As I interviewed my grandma, she began with a story that I had never known about and was even shocked to hear. She was born in Taiwan in 1937 by the name of “Gold Flower,” and she explained that while her father was drunk one night and talking with a couple who were family friends of theirs, he reportedly gave her up to them. The couple had been trying to have a daughter for several years and admired the family’s newborn baby girl. Because she was the youngest daughter of five others, her father – whether because of his drunken reasoning or simply out of the kindness of his heart – offered to give them his 21-day-old baby. The new family renamed her Shu Ying and treated her especially well, even spoiled her. She recalled that her new parents constantly gave her attention by holding and carrying her everywhere, but because of this, other children at school often picked on her because she had hardly learned to walk. Although the idea of being given away by my own parents was heartbreaking to me, my grandma seemed very happy as she reminisced on her childhood with her adopted family.
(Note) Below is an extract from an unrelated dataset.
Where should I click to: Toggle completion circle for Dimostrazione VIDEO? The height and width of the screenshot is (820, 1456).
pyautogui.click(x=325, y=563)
World War II was occurring while Shu Ying and her family lived in poverty and suffered a lack of food. The people of a rich Japanese town had fled from their homes to avoid being attacked by Americans. To a family living with just enough to get by, the news of several abandoned, high-end homes seemed like a free opportunity of happiness and pressed Shu Ying and her family to move to an unknown neighborhood along with several other families. The American’s arrival in Taiwan spurred talk of available food, and several people, including her father, went to the docks to support their families. Though food was provided, the American’s also provided a life-changing infection. On April 17, 1948, her mother and father contracted small pox and became victims of the deadly disease that had rapidly begun killing the entire town. Three days later, her parents had both died. She luckily survived the epidemic because the children at her school were required to receive a vaccination, but help was impossible to find as others in the town rejected her in fear of catching what she might have contracted from her infected parents. She was only 10-years-old when her entire life seemed to have fallen apart.
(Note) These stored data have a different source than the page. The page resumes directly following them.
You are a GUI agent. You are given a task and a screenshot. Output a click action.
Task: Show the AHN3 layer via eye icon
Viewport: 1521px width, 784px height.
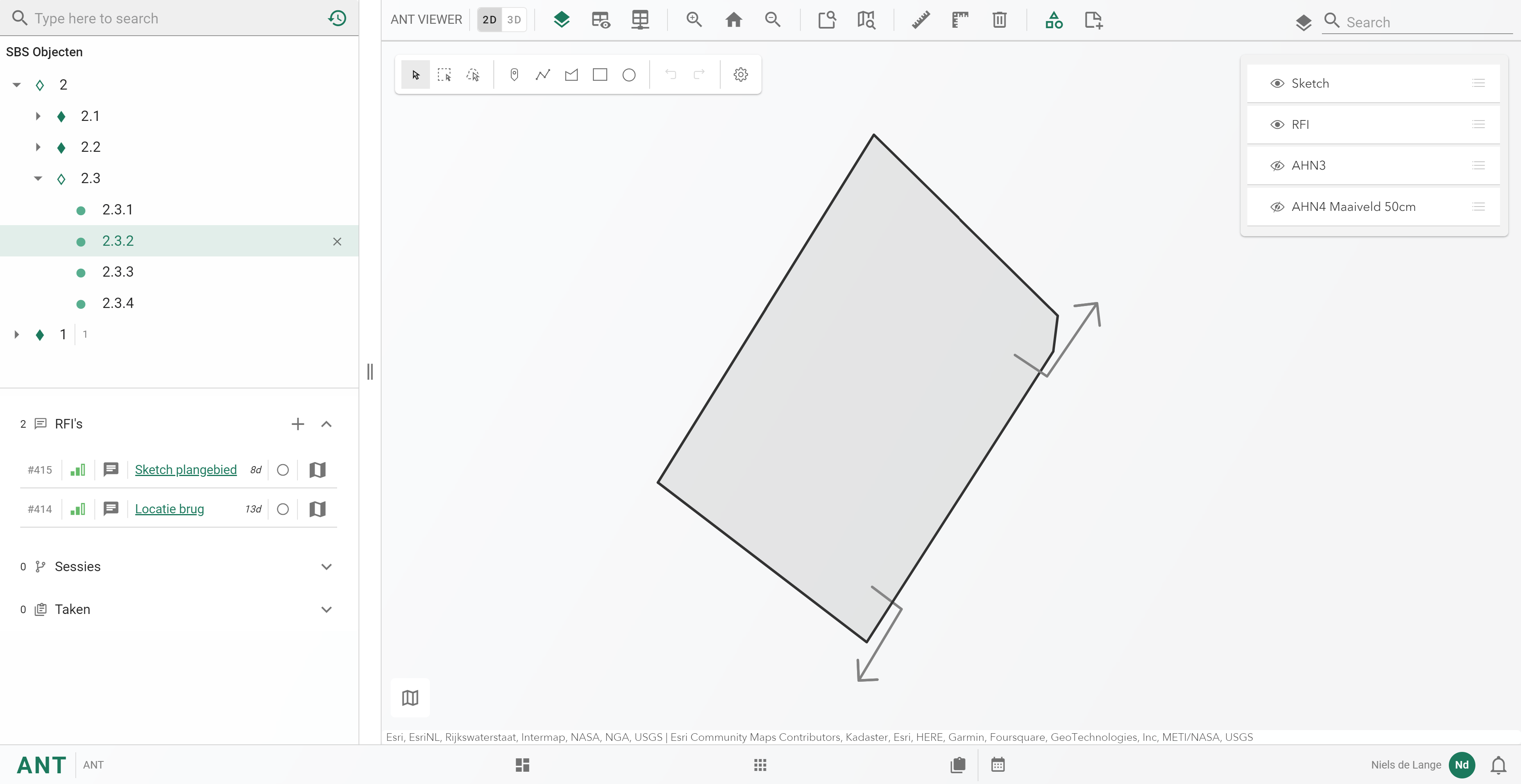pyautogui.click(x=1277, y=166)
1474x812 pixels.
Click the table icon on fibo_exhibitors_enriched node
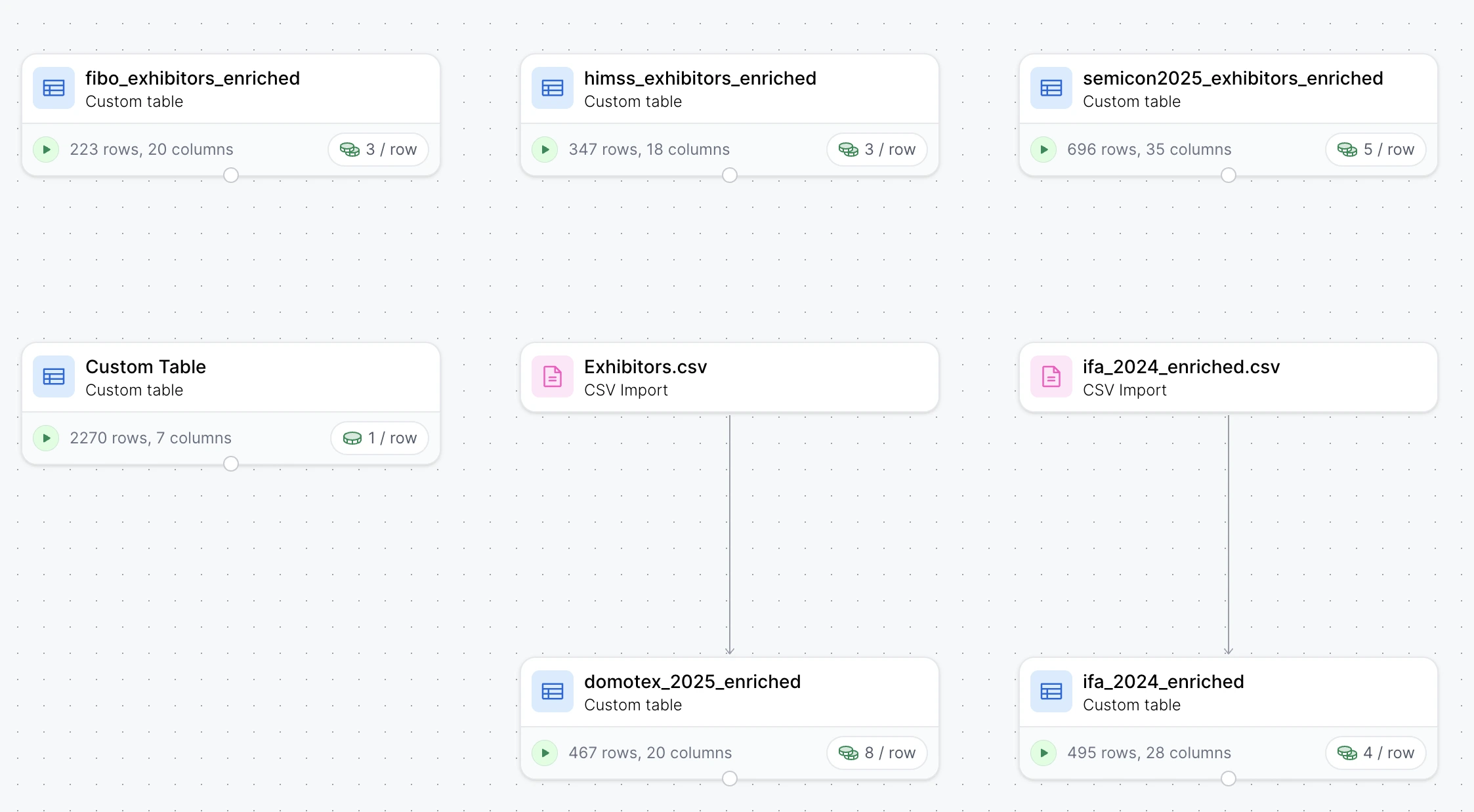[53, 88]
After the death of her parents, Shu Ying was united with a man who claimed to be her uncle in order to acquire the insurance money for taking her in. He and his wife renamed her Belin and they overworked her like a slave, forced her on errands across long distances, and beat her frequently. “That lady, she was so mean; she would kick me every day,” my grandma recalled. She spent several years living under the cruel treatment of these people, from ages 10 to 17. One day, Shu Ying came across a woman who she noticed had a missing finger, much like her aunt she had not seen in several years. The woman recognized her and Shu Ying explained to her the horrible situation she was in with the people she had been staying with for the last few years. Her aunt encouraged her to run away, but the couple had threatened to kill her, so she advised Shu Ying to find a job to eventually provide her with the means to escape.
My grandma’s life finally began to turn around. While soldiers were stationed in Taiwan, she found a job at an American restaurant where she worked with several of her school friends. At age 17, while working as a coat check for American’s, she met Jerry Hobart, an American sailor and photographer for the navy. Because of the exposure she had around American’s, she and her friends began to understand small amounts of English. My grandma and Jerry developed a relationship despite the language barrier and communicated as best they could. When her cruel guardians found out about the relationship, her money-hungry “uncle” forbid her to see him unless he continually paid for her. When my grandma and her boyfriend attempted to get married, a law prevented their unity and Jerry was sent back to America, leaving Shu Ying pregnant and in fear of raising a child on her own. Only a few years later, after the law had been changed, Jerry came back to Taiwan and found Shu Ying. He took her back to the United States where they were married and had two other children.
My grandma has had such a strong impact on me throughout my life and her strength to carry on throughout the horrible events that happened to her are a great inspiration for me when faced with my own challenges. “I’ve seen enough; nothing can destroy me.”